Barking and Dagenham Council is combatting government funding cuts by using methods which may not be “financially sustainable”.

To plug gaps in funding, councils across the country are having to use reserves to fund services. But according to a report from the National Audit Office, this is not financially sustainable, and leaves councils unable to cope with unexpected costs.

This is the eighth year of council funding cuts from central government. Between 2010-11 and 2017-18, Barking and Dagenham Council experienced a 45 pc decrease in funding.

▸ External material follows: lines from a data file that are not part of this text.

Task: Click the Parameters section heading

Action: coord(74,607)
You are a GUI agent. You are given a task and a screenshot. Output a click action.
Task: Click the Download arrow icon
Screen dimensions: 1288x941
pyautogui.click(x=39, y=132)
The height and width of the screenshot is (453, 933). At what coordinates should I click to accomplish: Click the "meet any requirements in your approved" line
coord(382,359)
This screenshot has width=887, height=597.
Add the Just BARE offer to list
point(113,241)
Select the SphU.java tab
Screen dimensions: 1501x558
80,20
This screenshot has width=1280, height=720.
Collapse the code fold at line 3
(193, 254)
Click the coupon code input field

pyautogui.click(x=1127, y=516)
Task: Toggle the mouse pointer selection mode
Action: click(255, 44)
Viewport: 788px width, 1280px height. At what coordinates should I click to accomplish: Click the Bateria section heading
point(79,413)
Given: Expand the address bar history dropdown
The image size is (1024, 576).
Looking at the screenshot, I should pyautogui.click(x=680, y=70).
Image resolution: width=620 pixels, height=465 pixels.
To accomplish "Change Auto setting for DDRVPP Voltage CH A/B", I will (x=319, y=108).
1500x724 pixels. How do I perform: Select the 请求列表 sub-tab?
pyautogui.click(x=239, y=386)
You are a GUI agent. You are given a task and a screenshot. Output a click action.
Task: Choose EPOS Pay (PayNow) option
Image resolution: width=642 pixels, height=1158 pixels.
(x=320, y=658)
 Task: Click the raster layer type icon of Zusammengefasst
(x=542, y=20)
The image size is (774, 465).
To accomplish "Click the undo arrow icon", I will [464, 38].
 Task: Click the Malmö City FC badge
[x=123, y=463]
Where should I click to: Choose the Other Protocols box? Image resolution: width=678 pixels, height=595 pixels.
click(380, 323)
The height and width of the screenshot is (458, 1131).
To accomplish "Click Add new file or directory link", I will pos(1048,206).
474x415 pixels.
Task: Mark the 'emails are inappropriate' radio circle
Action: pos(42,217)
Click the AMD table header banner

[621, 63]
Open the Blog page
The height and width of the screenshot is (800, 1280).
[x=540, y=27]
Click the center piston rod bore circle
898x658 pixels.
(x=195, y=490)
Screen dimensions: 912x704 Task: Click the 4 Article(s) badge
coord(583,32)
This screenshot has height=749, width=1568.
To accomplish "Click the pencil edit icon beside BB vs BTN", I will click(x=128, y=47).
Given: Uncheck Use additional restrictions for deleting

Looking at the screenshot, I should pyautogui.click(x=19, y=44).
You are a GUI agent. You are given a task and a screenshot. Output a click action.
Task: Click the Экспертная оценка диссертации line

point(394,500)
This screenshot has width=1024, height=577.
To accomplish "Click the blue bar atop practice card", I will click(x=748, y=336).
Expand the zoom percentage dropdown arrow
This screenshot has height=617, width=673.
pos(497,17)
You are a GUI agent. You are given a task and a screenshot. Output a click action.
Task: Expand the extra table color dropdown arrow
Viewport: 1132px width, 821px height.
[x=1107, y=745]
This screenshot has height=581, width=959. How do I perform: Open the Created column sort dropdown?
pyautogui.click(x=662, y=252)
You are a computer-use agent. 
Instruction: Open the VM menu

This has led to a nationwide over-reliance on reserves. In 2016-17, Barking and Dagenham Council had £58million in reserves, compared to just £27 in 2010-11. However, as a proportion of its net expenditure – the amount of money it spent in total – 38 pc of the money the council spent used reserves, a 20 pc increase from six years earlier.

According to the NAO report, “a financial model based on dwindling reserves and difficulties in delivering savings is not financially sustainable”.

Cllr Dominic Twomey, cabinet member for finance, growth and investment, said: “We have been forced to take some very difficult decisions as a result of having our budgets slashed continuously by central Government since 2010.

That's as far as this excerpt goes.